(Dataset entries)
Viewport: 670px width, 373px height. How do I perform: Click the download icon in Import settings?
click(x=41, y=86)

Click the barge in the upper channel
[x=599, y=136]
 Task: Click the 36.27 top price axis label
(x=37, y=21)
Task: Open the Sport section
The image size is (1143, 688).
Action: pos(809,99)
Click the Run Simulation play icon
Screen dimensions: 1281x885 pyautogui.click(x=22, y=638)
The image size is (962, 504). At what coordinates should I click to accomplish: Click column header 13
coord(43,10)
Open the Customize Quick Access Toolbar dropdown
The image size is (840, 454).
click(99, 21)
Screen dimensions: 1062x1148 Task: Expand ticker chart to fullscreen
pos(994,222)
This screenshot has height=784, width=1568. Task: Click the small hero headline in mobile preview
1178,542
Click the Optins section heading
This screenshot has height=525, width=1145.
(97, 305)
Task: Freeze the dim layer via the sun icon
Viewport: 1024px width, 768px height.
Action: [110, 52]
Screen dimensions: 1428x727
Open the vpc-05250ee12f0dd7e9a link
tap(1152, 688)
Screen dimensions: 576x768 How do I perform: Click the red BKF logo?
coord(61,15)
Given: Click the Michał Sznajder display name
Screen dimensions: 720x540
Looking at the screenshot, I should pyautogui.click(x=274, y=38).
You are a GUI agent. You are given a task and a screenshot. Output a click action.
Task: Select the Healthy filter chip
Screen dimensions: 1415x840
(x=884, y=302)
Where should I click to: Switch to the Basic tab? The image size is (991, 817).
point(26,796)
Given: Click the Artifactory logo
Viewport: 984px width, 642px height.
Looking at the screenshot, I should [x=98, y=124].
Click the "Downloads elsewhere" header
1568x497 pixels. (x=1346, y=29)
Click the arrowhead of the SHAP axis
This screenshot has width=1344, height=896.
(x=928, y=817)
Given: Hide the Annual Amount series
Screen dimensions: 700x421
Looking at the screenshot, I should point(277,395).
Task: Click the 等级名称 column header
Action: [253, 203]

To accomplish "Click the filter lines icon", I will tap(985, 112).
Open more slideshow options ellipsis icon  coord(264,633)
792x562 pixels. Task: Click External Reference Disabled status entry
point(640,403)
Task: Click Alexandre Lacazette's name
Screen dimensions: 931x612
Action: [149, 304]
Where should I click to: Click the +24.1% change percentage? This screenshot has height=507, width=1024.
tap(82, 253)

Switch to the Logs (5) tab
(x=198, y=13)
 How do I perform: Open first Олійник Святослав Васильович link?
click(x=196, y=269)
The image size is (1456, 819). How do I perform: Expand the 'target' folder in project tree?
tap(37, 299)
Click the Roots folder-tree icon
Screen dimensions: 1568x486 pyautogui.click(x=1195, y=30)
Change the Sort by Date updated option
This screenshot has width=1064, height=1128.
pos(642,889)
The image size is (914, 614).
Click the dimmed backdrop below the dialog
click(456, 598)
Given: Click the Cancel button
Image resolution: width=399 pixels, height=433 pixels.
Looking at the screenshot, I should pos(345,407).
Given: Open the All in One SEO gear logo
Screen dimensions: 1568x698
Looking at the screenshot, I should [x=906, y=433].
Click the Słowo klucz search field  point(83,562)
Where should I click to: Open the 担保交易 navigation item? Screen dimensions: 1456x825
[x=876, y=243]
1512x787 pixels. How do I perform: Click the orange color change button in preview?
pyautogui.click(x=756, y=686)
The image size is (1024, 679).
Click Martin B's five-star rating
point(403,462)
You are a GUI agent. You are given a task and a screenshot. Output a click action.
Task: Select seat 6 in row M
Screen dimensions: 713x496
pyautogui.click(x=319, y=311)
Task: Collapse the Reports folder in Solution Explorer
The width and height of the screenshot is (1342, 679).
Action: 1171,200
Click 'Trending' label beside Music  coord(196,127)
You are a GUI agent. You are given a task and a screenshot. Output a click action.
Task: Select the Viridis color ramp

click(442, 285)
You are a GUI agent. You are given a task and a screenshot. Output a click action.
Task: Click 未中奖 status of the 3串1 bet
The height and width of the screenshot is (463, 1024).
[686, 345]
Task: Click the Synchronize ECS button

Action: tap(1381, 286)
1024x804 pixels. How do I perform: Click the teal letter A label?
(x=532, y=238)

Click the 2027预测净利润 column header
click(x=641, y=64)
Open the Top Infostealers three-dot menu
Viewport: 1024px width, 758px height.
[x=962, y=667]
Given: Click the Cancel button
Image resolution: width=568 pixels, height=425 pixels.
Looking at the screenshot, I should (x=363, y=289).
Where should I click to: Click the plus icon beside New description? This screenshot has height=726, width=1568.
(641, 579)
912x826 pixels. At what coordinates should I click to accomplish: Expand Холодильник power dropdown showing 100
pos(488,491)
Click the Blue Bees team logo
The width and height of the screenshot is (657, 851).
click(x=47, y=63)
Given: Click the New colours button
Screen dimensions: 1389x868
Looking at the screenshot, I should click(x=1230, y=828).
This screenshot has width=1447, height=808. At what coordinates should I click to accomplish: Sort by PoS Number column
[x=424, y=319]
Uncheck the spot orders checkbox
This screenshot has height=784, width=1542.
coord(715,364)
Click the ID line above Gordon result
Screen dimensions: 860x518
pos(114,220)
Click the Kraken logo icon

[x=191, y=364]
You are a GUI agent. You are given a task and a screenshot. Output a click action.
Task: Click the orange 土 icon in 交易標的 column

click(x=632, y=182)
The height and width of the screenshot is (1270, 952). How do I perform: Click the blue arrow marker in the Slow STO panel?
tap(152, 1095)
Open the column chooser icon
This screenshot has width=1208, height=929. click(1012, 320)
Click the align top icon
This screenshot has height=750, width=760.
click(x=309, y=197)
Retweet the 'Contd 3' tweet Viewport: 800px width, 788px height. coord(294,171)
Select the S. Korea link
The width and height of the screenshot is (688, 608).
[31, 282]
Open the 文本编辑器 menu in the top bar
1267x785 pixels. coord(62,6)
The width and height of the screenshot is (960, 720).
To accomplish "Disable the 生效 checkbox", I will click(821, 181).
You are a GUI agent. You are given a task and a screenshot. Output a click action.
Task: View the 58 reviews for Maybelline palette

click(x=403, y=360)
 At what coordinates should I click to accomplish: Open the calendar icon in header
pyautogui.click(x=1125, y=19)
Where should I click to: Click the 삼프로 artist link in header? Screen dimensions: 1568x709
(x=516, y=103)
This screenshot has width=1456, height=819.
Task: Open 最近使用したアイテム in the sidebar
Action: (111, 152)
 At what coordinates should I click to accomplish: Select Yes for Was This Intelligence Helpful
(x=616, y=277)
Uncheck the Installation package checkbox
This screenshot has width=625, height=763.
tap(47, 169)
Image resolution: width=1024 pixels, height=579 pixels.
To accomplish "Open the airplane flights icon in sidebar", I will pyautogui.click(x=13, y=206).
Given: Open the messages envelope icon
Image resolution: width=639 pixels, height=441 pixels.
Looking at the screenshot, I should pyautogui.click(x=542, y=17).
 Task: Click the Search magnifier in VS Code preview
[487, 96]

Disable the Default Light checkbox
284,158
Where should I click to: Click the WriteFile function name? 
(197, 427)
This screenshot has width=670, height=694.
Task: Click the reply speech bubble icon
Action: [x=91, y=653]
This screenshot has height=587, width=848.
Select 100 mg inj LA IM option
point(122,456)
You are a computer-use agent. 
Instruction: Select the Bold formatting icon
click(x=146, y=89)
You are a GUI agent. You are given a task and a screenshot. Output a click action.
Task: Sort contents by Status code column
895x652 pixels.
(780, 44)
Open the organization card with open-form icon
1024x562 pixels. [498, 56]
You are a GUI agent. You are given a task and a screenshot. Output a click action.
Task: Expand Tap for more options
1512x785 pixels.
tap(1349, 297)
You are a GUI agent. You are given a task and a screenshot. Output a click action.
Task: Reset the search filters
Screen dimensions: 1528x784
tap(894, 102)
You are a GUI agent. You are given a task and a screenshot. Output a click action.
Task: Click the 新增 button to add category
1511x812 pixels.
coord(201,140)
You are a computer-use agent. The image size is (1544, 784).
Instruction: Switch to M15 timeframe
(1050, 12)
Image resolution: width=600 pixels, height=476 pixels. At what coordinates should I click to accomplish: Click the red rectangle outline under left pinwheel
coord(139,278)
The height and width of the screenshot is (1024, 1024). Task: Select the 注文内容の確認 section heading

* _WHAT TO DO_
Above are the entries; count how many of their lines contain the word "options" and give only that number.

* _REPLY TO THE EXERCISE_
2